The `Flow` class provides a fluent, chainable interface for declaratively building reusable workflows. You define the _steps_ of the conversation, and `lingo` handles the execution.

```python
# A flow is a composable, reusable blueprint
weather_flow = (
    Flow()
    .system("You only answer with the weather.")
    .invoke(get_weather)
    .reply()
)

# You can nest flows inside other flows
main_flow = (
    Flow()
    .choose(
        prompt="Is the user asking about weather or stocks?",
        choices={
            "weather": weather_flow,
            "stocks": stock_flow,
        }
    )
)
```

### 2. Low-Level API: `LLM` & `Context`

For maximum control, you can use the imperative API. The `Context` object holds the message history, and you call its methods (`.reply()`, `.decide()`, `.invoke()`) directly. This is ideal for building custom chatbot loops.

```python
# Manually building a conversation turn by turn
llm = LLM(model="gpt-4o")
context = Context(llm, [Message.system("You are a chatbot.")])

while True:
    user_input = input("You: ")
    context.add(Message.user(user_input))

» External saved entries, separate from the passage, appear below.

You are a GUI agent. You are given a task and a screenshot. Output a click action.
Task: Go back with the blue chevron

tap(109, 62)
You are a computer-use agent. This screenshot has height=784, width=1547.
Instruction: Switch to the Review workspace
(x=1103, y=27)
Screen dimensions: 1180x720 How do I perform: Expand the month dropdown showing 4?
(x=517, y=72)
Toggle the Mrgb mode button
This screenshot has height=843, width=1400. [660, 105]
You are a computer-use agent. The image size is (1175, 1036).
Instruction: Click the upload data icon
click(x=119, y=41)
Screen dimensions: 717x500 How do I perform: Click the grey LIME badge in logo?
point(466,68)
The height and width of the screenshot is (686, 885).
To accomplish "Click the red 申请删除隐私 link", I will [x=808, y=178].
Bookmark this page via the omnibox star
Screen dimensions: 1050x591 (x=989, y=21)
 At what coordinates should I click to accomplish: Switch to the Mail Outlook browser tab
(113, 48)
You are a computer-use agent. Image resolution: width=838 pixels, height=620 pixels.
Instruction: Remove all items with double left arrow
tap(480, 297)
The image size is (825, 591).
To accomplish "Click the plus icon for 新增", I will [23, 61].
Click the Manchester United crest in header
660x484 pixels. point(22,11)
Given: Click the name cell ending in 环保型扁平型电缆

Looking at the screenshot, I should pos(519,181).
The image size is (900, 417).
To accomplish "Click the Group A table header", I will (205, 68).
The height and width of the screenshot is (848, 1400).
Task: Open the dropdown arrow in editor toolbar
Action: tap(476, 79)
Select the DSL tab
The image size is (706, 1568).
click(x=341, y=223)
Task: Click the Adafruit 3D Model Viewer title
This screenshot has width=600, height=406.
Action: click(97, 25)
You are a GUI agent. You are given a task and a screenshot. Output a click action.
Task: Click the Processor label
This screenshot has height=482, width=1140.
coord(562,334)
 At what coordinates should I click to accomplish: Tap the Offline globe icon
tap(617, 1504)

    # Call the LLM with the current context
    response = await context.reply()

    context.add(response)
    print(f"Bot: {response.content}")
```

## Contributing

Contributions are welcome! `lingo` is an open-source project, and we'd love your help in making it better. Please feel free to open an issue or submit a pull request.

## License

`lingo` is licensed under the **MIT License**. See the `LICENSE` file for details.